Descrição de chapéu Cinema

Amante narra nova versão de 'Anna Karenina', de Karen Shakhnazarov

Para diretor, Tolstói não fez da personagem um mártir da mulher, mas sim uma figura complexa

Aline Pellegrini
São Paulo

​​Karen Shakhnazarov titubeou antes de aceitar o pedido do canal estatal de TV Rússia-1 para fazer mais uma adaptação de “Anna Karenina”, de Leon Tolstói. Já foram cerca de 30 versões do livro transformadas em filme. E a proposta ainda era dupla: fazer não só um longa, mas também um seriado para a TV.

Aceitou, mas mudou a perspectiva: o amante protagonizaria. “Anna Karenina: A História de Vronsky”, que estreia nesta quinta (7) no cinema, foca o triângulo amoroso de Anna, marido e amante, mesclando a obra de Tolstói com relatos de Vikenty Veresaev em “Notas de um Médico sobre a Guerra Russo-Japonesa”.

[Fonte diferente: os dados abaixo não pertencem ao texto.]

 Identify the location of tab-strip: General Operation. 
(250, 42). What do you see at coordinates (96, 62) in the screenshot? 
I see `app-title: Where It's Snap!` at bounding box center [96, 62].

“Tolstói também escreveu do ponto de vista do homem. Se o livro tivesse sido escrito por uma mulher, seria mais dramático, porém essa representação seria suave. As mulheres têm essa qualidade de serem mais dramáticas”, diz Shakhnazarov, que também assina roteiro e produção.

O ponto de partida é a batalha entre Rússia e Japão por territórios da China e da Manchúria (1904-05). Nela, o oficial Serguei Karenin, filho de Anna, encontra o colega Alexei Vronsky. Encolerado com a presença do homem que vê como o algoz de sua vida, Serguei pede que Vronsky lhe conte a história de sua mãe.

“Tolstói não fez de Anna um mártir da mulher. Ele mostra sua complexidade. Não se comporta bem sob o ponto de vista daquela época, faz coisas que não deveria fazer: deixa marido, filho. Mas, provavelmente, a paixão que sente desculpa tudo.”

Shaknazarov é também diretor geral da Mosfilm, desde 1998. Naquele ano, o histórico estúdio, que lançou obras de Eisenstein, Tarkovski e Dovzhenko, agonizava, e o cineasta precisou “arrumar a casa” sem ajuda do governo. 

“Como diretor, sempre trabalhei com a Mosfilm e sabia todos os problemas de dentro. Via do ponto de vista técnico a saída: ‘o que o diretor precisa para poder filmar?’. E tinha uma fórmula que herdei da minha mãe: pra funcionar alguma coisa, você tinha que trabalhar e receber do trabalho para poder investir na casa”.

Apesar de ter modernizado o estúdio pelo menos três vezes nesses 20 anos, Shakhnazarov é cético quando se fala em digitalização da arte. 

“Antigamente o diretor fazia a mágica acontecer por meio da câmera, no processo de fazer o filme, para ter uma imagem de arte. Mas agora corrige tudo, não precisa de diretor e fotógrafo, é quase tudo automático. Você percebe quando assiste ao filme. Obviamente o cinema cresceu, em quantidade, todo mundo assiste, poucos leem. Mas, por outro lado, a arte é mais pobre.”

Para o diretor, o uso do cinema como ferramenta política se dilui. “As pessoas veem filmes sem pensar. Você pode assistir diferentes filmes em um só dia e jogá-los fora como um jornal. Cinema agora existe mais para passar o tempo.”